We did not expect (nor believe it is inherently valuable) for each service provider to report each technique/sub-technique evaluated in the Emulation Plan.

Therefore, any analysis that reflects counts or ratios of reported techniques vs the “total count” is antithetical to the purpose of this Evaluation. We are emphasizing this stance in the published results by not providing summaries of these counts as we have previously done in Enterprise Evaluation results. As we dive into the results interpretation, it is incredibly important to understand this distinction.

So, what does qualify as Reported versus Unreported? The threshold we used throughout this Evaluation, across each Emulation Plan sub-step was the presence of context. Did the service provider include enough context to describe the emulated activity? If MITRE Engenuity believed the answer was yes, they were awarded a “Reported Status” on the specific sub-step.

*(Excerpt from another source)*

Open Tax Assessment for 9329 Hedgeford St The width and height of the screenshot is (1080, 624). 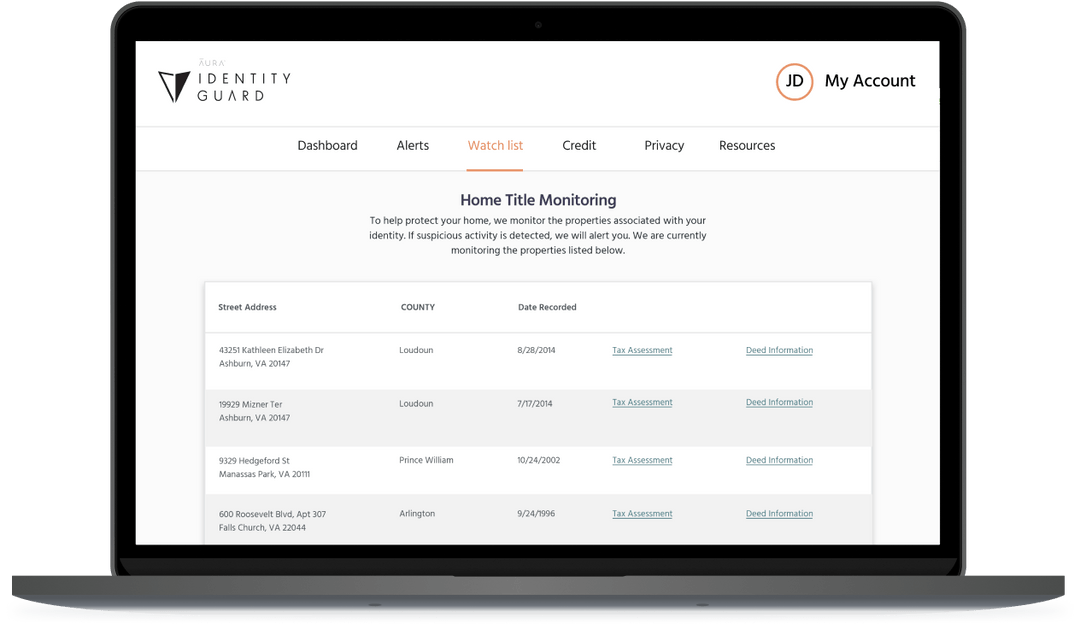[x=642, y=460]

An “Unreported Status” for a specific sub-step could result from the following:

The service provider believed the activity was not of significant importance and reporting to the customer would not add value.
The service provider believed the activity was implied or could be assumed through other content which they provided.
The service provider did not provide additional context to meet our threshold to be considered “Reported.”
The service provider missed or misinterpreted the activity.

Note: We use the “Not Applicable” status when we could not execute the step/sub-step, in which case the results are therefore not applicable to the Evaluation.

How do I Interpret These Results?

Before we get into the fun stuff, let us clarify the role that ATT&CK Evaluations intends on playing in the security space.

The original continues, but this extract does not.